There is a list of available properties on HUD’s website. However, you should know that these properties are often located in places marked for revitalization. If you do not see yourself living in an urban decay or rural abandonment area, make sure you weigh your options before making this decision.
HUD Dollar Home Program
HUD sponsors another program – the Dollar Home Program. Foreclosed FHA homes which have not been sold after six months of being on the market are offered to local governments for $1.
The goal of the HUD is to address specific needs of the community and allow them to revitalize neighborhoods. These improved single-family homes are then sold to low-to-moderate income families of the community. The HUD website offers the opportunity to see whether there are any such properties in your community.
USDA (the U.S. Department of Agriculture) also guarantees loans. These loans allow low-to-moderate income individuals to purchase a home in a rural area of the country. This might put you off if you do not want to live in a rural area or a small town; however, you should know that almost 97% of the country is USDA-eligible. That means that you do not have to take care of livestock and live on a farm.
With these loans, you can get 100% financing and there is no down payment required. Usually, for a streamlined loan, you need a score of 640 or higher. However, even if your score is not enough, providing some extra documentation can help you get approved.
Moreover, mortgage insurance here is a bit cheaper than for FHA loans, so keep that in mind as well.

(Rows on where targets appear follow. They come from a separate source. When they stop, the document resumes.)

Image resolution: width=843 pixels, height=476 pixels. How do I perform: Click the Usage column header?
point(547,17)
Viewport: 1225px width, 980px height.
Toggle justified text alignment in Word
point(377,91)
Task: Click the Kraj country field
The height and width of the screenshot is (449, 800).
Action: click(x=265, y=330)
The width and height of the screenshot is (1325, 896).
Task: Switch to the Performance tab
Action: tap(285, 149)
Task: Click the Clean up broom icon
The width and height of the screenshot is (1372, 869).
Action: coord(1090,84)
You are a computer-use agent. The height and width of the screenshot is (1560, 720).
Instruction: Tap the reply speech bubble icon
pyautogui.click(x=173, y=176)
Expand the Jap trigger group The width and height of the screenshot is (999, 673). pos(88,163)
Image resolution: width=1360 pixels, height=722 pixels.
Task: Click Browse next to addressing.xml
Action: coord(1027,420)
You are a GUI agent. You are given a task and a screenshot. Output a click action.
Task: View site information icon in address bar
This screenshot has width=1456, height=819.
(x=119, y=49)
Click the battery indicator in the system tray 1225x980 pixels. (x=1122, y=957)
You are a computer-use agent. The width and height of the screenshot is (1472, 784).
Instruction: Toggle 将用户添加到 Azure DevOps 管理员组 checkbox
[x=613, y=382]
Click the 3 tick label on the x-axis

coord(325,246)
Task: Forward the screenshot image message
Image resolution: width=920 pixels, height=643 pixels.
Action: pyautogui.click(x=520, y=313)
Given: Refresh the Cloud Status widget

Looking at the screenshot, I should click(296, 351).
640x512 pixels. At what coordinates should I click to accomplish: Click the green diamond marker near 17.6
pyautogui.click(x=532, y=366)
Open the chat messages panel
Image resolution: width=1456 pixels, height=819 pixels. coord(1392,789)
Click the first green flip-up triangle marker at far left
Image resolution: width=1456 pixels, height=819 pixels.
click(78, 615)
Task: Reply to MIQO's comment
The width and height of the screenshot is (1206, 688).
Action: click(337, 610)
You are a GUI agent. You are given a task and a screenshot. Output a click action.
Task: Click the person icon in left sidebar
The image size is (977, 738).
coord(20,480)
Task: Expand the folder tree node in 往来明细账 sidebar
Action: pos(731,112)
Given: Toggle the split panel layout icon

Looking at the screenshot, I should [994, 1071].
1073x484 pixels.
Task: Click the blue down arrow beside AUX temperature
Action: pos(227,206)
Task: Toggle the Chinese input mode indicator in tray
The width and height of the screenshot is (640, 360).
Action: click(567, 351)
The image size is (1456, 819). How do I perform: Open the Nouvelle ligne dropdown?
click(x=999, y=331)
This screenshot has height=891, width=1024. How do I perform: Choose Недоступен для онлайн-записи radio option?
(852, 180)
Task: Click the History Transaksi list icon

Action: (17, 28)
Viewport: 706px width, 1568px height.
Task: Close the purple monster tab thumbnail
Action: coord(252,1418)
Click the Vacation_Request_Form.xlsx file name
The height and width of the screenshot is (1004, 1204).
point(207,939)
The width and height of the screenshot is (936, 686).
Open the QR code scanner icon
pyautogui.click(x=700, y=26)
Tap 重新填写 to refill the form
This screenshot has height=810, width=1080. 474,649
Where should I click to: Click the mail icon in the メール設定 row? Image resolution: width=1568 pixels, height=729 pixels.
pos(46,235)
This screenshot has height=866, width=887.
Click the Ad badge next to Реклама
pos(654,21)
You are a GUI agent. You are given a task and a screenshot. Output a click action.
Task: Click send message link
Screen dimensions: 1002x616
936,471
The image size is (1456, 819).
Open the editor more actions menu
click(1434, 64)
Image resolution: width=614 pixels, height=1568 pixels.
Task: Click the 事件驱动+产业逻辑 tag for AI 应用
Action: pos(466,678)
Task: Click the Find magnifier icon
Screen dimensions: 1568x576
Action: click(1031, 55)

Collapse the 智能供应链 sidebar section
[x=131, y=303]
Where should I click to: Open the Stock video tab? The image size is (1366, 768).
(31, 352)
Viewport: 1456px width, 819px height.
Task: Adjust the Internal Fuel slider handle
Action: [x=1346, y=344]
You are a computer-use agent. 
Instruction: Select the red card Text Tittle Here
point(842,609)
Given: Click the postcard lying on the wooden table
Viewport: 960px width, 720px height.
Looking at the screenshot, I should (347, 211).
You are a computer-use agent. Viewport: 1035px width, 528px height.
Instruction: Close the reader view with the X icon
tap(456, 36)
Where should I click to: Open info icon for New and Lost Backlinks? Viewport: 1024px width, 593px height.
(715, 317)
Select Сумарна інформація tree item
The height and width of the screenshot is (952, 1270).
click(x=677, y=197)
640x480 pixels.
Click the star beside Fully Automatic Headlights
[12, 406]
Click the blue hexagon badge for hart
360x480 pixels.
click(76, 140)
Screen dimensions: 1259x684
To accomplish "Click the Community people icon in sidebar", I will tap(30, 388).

The U.S. Department of Veteran Affairs offers great loans for many military members. Regardless of whether you are a veteran or still active, you should definitely look into this option. If either of you is eligible, these VA-backed loans come with lower interest rates and do not require down payment. Sometimes, a funding fee is required but it can be included in your loan costs.
A big bonus here is that there is no mortgage insurance or a minimum credit score. Moreover, if you are struggling with your mortgage payments, the VA might be able to renegotiate the terms with the lender to make it easier on you.
In case you or your partner were injured during your service and have a disability, you can apply for disability housing grants. It can help you find a home that is adapted for your disability or adapt a home to make it accessible.
Native American Direct Loan
The NADL or Native American Direct Loan is a loan program for Native American Veterans. This program allows Native Americans who qualify to purchase, construct or improve property on recognized trust land. There are no down payment or mortgage costs, which is a big plus.
Some of the conditions for this loan are a credit score of over 640 as well as steady income which must be able to cover the mortgage costs, costs of owning a house, other expenses and provide for your family.
Furthermore, the borrower must reside at the property and have a valid Certificate of Eligibility.
National Homebuyers Fund
NHF provides homebuyers with a down payment and/or closing cost assistance (DPA). NHF DPA offers up to 5% of the mortgage loan amount and comes in the form of a zero interest rate second mortgage (which is forgiven after three years) or a gift (just like the FHA loan).
Not having to pay back this loan is great in case you are dealing with other debt. You do not have to be a first-time buyer and the FICO score and income requirements are flexible.
Fannie Mae and Freddie Mac
Fannie Mae and Freddie Mac are government-sponsored enterprises (GSEs) which purchase properties from lenders on the secondary mortgage market. This way, they help first-time buyers achieve their goal of owning a home. How this works is that borrowers have to put down as little as 3% as down payment. This can also be a gift from family or friends. Minimum score needed for this is 620 and you will have to pay for mortgage insurance.
Other Useful Home Loan Advice
In case you decide against these loans or you do not qualify, you can always turn to those traditional and less traditional lenders we previously mentioned. However, when doing that, it’s important to keep in mind that you should not take the first offer you get. Contact several lenders and see what kinds of rates and conditions they offer.
Furthermore, before you decide to take this step altogether, consider whether you are truly prepared to deal with all costs of ownership. Mortgage payments will not be your only expense as you cannot neglect your utility bills and other costs of living.
If you and your partner are ready to take this step, make sure to do your research, look into every option you have and choose the one that fits you best. There are plenty of options out there and we’re sure you’ll make the right call.